Stored items from the collection:
* * * * *

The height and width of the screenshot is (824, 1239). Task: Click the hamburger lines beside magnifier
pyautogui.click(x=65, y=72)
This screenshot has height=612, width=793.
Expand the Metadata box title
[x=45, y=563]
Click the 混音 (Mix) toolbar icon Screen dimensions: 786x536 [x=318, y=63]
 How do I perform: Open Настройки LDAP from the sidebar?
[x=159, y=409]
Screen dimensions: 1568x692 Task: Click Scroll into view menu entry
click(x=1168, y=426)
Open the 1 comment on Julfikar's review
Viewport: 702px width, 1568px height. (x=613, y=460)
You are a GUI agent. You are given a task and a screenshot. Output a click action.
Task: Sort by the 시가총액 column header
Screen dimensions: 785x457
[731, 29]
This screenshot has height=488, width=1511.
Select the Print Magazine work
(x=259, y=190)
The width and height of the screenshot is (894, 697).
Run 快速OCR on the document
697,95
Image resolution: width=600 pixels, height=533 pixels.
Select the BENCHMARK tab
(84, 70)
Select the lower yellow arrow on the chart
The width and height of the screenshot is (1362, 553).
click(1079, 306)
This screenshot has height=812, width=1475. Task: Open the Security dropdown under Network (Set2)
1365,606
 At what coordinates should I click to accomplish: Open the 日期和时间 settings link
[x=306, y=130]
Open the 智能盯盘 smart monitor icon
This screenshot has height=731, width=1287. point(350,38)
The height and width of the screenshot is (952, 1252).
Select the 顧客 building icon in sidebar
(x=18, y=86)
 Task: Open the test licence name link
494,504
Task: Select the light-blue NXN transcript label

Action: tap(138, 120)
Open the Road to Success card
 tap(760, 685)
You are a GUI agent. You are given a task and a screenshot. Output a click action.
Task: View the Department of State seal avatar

* * * * *

**What the task asks**
Gather every line of the listing that contains the string "Select", and copy each one out. Match case exactly.

**Result of the task**
Select the Print Magazine work
Select the BENCHMARK tab
Select the lower yellow arrow on the chart
Select the 顧客 building icon in sidebar
Task: Select the light-blue NXN transcript label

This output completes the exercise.